Monday, August 10, 2015: 1:30 PM
325, Baltimore Convention Center
Jonathan A. Walter, Department of Biology, Virginia Commonwealth University, Richmond, VA, University of Virginia
Ariel L. Firebaugh, University of Virginia
Patrick C. Tobin, University of Washington
Kyle J. Haynes, Blandy Experimental Farm, University of Virginia, Boyce, VA
Background/Question/Methods:

Understanding how landscape heterogeneity affects patterns of range expansion is a contemporary challenge in ecology.  Allee effects are thought to slow range expansion, and recent findings indicate that environmental heterogeneity can drive variations in Allee effects, but few studies have described mechanisms contributing to such variations or their impacts on spread in heterogeneous landscapes.
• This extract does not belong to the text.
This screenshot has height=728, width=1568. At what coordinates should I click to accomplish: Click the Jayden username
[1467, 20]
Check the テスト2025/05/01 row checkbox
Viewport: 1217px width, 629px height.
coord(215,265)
This study combined field experiments, simulation modeling, and analysis of empirical spread patterns to investigate how landscape structure affects the spread of the gypsy moth in Virginia and West Virginia. 

Results/Conclusions:

In experiments designed to assess mate finding in complex landscapes, we found that adult gypsy moths resisted leaving forest patches and that mate finding probabilities decayed more rapidly over distance in the non-forest matrix than in the forest.  These findings informed the development individual-based simulations of gypsy moth spread in complex landscapes, which predicted rates of population persistence and spread to increase as forested area and the aggregation of forest patches also increased.  These results reflect effects of landscape structure on gypsy moth mortality and mate finding, which collectively exacerbate a mating failure Allee effect.  Our model predictions were evaluated against empirical patterns of gypsy moth spread, which showed relationships between spread rate and landscape structure consistent with our model predictions.  These results highlight cross-scale interactions in which local processes (e.g. survivorship, mate finding) scale up to landscape-level patterns and elucidate potentially widespread mechanisms by which landscape structure may affect Allee effects and gypsy moth spread.